EBV reprograms autoreactive anti-CNS B cells as antigen presenting cells in multiple sclerosis - PubMed
4 hours ago
- #Autoimmunity
- #Multiple Sclerosis
- #Epstein-Barr Virus
- Multiple sclerosis (MS) is a chronic autoimmune disease targeting the central nervous system (CNS).
- MS develops almost exclusively in individuals previously infected with Epstein-Barr virus (EBV).
- EBV directly infects autoreactive anti-CNS antigen B cells and reprograms them into pro-inflammatory antigen-presenting cells (APCs).
- EBV-infected B cells in MS were enriched within the CD27-CD21 low memory B-cell subset and exhibited upregulated B cell activation and APC transcriptional programs.
- Recombinant antibodies derived from MS blood and cerebrospinal fluid (CSF) EBV-infected B cells bound brain tissue and cross-bound MS-associated autoantigens and Epstein-Barr virus nuclear antigen-1 (EBNA1).
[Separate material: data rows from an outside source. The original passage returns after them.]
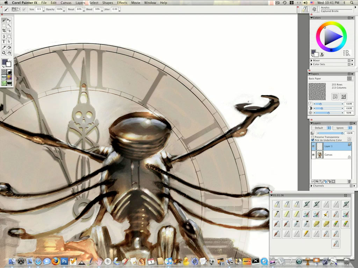
Task: Select the Eyedropper (Dropper) tool
Action: coord(4,47)
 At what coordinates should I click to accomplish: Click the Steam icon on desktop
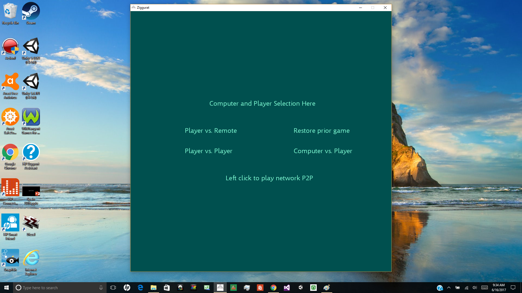[x=31, y=14]
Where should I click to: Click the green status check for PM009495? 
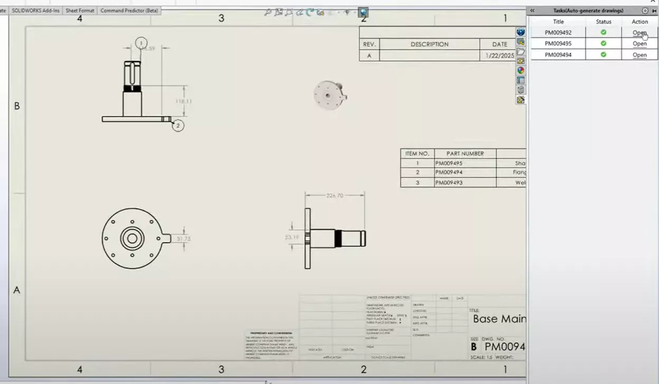[604, 44]
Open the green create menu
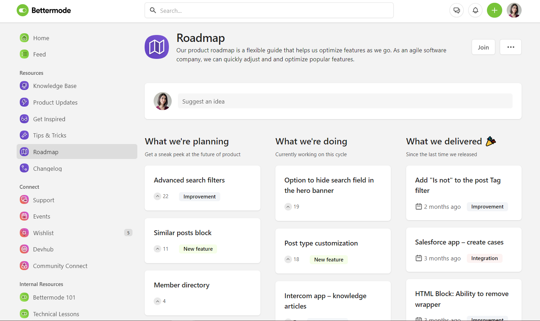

- In vitro, EBV-infected B cells functioned as APCs that stimulated T peripheral helper cells, activating EBV-infected anti-CNS antigen B cells.
- The findings support a mechanistic framework where EBV infection reprograms autoreactive B cells into APCs, driving pathogenic anti-CNS antigen T cell and EBV-B cell responses in MS.